The project is a combination of pumps, a filtration system, and 18 miles of pipe that could transport up to 10 million gallons of water daily from the creek to Keystone Heights lakes and the Floridan Aquifer.  The project is the critical element of the district’s recovery plan for Lakes Brooklyn and Geneva, which have both fallen below regulatory minimum flows and levels.

Vivian Katz-James told the council that installation of the pipe along State Roads 16 and 21 should be complete in October based on information from the St. Johns River Water Management District. The district will take around two months to test the filtration system and other project elements.

“So, water should start flowing into Alligator Creek, best guess: December (2024) or January of 2025,” she said. “It’s coming in south of (Lake) Magnolia, so it doesn’t have a long way to go to get into Brooklyn. (The water management district) expects to have an average of 7.5 million gallons a day coming into Brooklyn, and we’re going to see what happens with Geneva.”

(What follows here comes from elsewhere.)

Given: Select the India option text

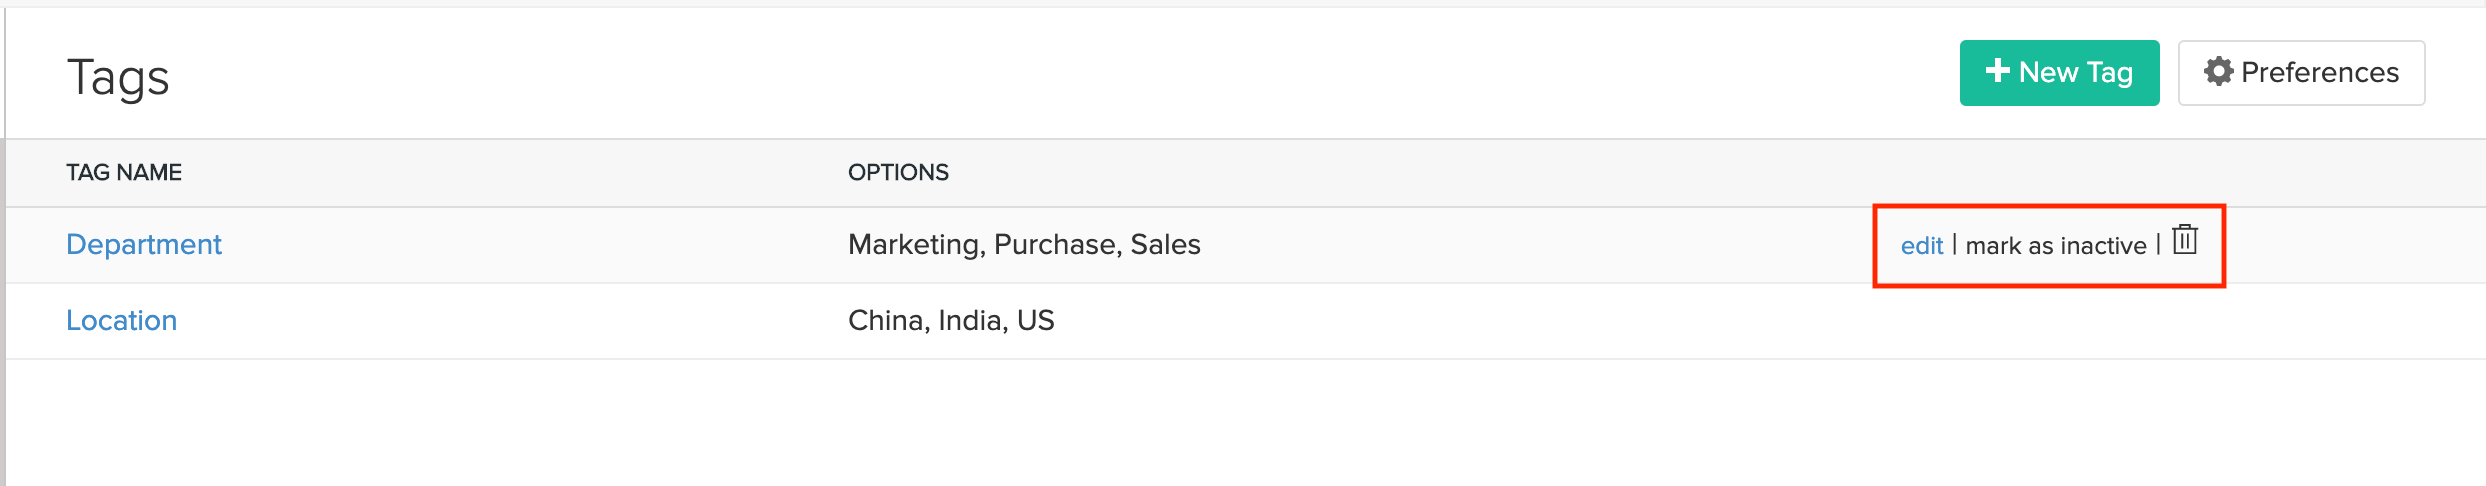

Katz also spoke to the Lake Geneva fishing pier project. She said she would ask Clay County Commissioners to support the pier, in addition to the Clay County Utility Authority. She added that Save Our Lakes has earmarked a contribution to the nonprofit by the Keystone Heights Volunteer Fire Department a few years ago for pier construction.

“I think we’re in very good shape funding-wise for the pier,” she said.

Regarding the Geneva Project, a SOLO-led effort to clear the dry lakebed of Lake Geneva of trees and vegetation before water levels on the lake rise, Katz-James said her group is awaiting permits from Florida’s Department of Environmental Protection.

“We’re not sure what the permit will be, but what we’re hoping for…is a permit that allows us to move in and cut and haul everything out in a very simple fashion.”

She added that once her group gets regulatory approval for the project, a logging company can clear the trees and debris from the lakebed in two weeks.